When Arianna Tilley ’22 heard about this opportunity through an email from the Muhlenberg Theatre and Dance Department, she jumped at the chance. A theatre and dance double major, Tilley had been missing in-person artistic collaboration and was excited at the prospect of doing an intensive.
“I’m so excited that I got one summer where all I got to do was theatre.” she says.
Although she originally applied for the choreography track, she was accepted into the directing program. From there, she packed up her life in northern Virginia and made arrangements to move to Ithaca, New York. As she settled in, she read plays in preparation for the workshops. She watched several versions of Sweeney Todd, one of the Hangar Theater’s summer mainstage shows that she would be assistant-directing. She thought of an endless list of questions to ask. “It was a very quick turnaround,” she recalls. “The next week, we jumped right into it.”
LabCo is called an “intensive” for a reason. The program began on June 7, and Tilley describes each day as nothing short of busy. Workshops are led by Hangar staff and industry professionals. Some of her favorites included an on-camera acting workshop with Michael Cassara and Aaron Serotsky, an intimacy directing workshop and—most notably—a Hamilton dance workshop with Damon J. Gillespie, a Broadway alum and star of NBC television show Rise.
Each directing student has the opportunity to assistant direct multiple shows—a mainstage show, an experimental piece and a children’s show. The Hangar’s Mainstage production this summer is Sweeney Todd, directed by Sanaz Ghajar. The Sondheim musical, starring Nik Walker and Donna Lynne Champlin, opened on July 22 and ran through August 7. As one of the assistant directors, Tilley and her partner Kate Semmens had many important responsibilities. “It was really an all-hands-on-deck process,” she says. “I kept track of actors’ blocking, managed the props and tracked set changes. Working with Sanaz was wonderful.”
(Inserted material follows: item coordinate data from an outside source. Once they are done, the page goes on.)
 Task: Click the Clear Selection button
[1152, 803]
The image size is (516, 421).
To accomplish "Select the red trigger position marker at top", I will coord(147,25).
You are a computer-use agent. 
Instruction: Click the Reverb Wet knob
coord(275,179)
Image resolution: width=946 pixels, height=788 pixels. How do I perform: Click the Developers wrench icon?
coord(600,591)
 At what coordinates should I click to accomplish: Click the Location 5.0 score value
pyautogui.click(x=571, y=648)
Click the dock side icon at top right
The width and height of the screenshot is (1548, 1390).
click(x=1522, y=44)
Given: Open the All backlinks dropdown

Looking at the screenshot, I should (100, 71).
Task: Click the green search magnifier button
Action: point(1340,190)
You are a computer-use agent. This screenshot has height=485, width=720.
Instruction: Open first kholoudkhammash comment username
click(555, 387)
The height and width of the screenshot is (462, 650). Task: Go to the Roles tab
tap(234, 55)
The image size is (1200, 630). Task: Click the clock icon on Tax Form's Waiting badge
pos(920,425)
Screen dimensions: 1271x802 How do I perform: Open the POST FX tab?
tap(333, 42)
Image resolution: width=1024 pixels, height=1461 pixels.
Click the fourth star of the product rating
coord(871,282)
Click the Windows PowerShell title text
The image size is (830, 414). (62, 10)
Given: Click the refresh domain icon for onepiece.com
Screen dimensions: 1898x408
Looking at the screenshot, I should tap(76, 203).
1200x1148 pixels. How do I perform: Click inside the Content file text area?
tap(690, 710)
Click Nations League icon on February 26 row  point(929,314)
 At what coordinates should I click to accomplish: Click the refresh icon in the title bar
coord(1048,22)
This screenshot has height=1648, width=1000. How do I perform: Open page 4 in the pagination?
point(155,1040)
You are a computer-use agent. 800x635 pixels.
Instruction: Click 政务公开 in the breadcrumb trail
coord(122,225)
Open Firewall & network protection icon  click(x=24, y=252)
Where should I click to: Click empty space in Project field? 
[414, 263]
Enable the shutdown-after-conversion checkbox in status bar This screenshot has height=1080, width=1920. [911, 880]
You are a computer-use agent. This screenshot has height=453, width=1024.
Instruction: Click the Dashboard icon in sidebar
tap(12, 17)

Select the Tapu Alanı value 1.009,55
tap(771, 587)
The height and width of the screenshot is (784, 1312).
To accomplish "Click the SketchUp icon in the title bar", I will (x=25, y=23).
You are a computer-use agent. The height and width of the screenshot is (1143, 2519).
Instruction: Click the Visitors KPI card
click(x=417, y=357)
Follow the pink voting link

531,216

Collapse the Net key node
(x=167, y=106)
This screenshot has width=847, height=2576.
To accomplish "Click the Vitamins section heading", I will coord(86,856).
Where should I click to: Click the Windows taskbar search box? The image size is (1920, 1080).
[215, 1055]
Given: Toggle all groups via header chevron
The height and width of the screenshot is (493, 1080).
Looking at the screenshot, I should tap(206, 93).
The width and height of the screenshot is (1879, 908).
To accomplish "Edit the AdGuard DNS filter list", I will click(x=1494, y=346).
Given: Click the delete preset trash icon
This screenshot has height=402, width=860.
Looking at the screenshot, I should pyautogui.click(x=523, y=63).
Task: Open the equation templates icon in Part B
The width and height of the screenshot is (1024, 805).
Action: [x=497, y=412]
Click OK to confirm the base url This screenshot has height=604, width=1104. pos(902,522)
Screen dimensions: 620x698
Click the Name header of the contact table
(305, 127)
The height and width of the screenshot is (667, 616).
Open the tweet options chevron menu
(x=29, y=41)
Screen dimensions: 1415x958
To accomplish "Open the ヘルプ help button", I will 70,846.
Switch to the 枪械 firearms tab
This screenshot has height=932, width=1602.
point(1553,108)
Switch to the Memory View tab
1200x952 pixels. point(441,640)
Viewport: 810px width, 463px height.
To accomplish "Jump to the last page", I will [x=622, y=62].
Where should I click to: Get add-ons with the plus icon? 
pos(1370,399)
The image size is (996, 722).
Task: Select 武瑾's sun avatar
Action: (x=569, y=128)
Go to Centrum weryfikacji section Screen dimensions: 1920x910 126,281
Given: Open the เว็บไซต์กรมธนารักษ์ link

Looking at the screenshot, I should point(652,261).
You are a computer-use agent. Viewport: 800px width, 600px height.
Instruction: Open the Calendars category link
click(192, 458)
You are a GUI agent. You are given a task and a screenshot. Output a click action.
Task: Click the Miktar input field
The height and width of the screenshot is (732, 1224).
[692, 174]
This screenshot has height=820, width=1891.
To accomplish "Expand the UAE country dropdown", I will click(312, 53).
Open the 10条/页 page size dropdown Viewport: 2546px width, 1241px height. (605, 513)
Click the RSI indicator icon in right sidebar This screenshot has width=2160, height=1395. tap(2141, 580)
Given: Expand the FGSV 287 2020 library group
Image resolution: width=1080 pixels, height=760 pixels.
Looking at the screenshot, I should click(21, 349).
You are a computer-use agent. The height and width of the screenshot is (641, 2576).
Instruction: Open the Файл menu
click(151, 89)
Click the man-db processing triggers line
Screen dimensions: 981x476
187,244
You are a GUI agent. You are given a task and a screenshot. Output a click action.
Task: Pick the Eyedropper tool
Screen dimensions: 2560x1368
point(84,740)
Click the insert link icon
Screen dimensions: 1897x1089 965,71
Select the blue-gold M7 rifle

In a world starved of in-person theatre, hearing the applause on opening night made Tilley very emotional. “Hearing and seeing the standing ovations took me somewhere else,” Tilley says. “To realize that I worked on that and now everyone gets to see what I helped to build—it’s a beautiful thing.”
Each director also gets the opportunity to direct a devised in collaboration with the other LabCo directors called After Dark in Eden. For her excerpt, she chose an excerpt from Hans Christian Andersen’s The Nightingale, a children’s fairytale. Tilley explains that her piece’s theme is community, particularly the global community that is becoming increasingly threatened due to climate change. “I am adapting the story to fit a deeper narrative about humanity’s abuse of nature,” she says. “Hopefully it gave the audience something important to think about.” She, along with a small cast of LabCo actors, rehearsed for weeks in preparation for the outdoor performance on July 31, 2021.
With the summer soon coming to an end, Tilley is both reflective and grateful for her summer spent on stage. A rising senior, she looks forward to using the skills and lessons learned at the Hangar at Muhlenberg and beyond. The productions and workshops have been fulfilling, but she says that she will miss her fellow students most of all. To Tilley, they’re not just friends. They’re a supportive community, one that Tilley loved being a part of.
“We’re all one big theatrical family,” she says. “If I needed any more reassurance regarding what I wanted to do after college, this was it.”